## Aim of the task
Out of the entries that follow, copy each line containing "agent".

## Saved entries
*-*-*
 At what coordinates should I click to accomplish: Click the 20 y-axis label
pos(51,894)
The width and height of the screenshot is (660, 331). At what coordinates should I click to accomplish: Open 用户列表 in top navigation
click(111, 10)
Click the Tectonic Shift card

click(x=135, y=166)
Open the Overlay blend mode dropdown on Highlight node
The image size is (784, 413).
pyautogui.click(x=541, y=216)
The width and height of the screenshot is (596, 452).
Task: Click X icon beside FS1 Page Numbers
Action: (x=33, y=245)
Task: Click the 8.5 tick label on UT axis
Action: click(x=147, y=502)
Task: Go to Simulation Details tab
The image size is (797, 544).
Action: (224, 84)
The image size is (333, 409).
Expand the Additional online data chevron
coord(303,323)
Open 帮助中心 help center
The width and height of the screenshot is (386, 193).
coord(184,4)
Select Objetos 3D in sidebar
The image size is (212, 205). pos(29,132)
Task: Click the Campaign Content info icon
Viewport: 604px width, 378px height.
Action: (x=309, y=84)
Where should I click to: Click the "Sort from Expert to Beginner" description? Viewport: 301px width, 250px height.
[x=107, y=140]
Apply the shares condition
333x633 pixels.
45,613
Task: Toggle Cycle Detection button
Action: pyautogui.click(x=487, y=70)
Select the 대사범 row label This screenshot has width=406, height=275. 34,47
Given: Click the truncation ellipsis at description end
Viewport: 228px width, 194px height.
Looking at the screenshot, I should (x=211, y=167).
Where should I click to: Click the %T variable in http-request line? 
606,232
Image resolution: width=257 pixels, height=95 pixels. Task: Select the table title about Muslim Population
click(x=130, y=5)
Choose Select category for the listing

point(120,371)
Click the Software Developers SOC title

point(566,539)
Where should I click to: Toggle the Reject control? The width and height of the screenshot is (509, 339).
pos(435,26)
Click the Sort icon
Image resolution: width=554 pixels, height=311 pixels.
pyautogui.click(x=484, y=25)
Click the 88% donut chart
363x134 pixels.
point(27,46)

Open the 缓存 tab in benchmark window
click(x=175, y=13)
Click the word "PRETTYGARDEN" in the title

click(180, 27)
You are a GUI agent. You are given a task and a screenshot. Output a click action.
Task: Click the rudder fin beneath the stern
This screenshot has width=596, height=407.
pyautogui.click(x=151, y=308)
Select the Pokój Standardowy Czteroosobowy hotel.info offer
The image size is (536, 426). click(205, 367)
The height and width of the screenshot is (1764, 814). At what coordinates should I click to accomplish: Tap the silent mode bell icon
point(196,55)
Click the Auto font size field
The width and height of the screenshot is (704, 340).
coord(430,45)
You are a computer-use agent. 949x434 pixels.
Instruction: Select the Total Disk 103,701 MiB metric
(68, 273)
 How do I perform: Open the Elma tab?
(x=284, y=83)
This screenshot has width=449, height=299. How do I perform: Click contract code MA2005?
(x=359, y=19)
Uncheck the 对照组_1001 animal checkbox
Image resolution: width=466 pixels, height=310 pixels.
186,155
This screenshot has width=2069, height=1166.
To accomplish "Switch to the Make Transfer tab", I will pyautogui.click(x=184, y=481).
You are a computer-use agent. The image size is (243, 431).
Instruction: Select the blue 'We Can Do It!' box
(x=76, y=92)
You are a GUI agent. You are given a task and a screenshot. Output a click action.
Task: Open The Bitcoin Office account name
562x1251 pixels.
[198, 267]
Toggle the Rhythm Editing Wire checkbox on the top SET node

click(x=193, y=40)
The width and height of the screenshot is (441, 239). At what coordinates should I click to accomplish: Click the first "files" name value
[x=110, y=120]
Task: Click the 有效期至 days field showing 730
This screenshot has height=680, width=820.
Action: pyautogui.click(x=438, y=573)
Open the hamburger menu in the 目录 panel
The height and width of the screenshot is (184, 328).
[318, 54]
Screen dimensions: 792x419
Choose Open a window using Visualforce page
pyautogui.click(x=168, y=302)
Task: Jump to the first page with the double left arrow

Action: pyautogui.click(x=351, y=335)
*-*-*
## Completed task
You are a GUI agent. You are given a task and a screenshot. Output a click action.
You are a computer-use agent. 949x434 pixels.
You are a computer-use agent. The image size is (243, 431).
You are a GUI agent. You are given a task and a screenshot. Output a click action.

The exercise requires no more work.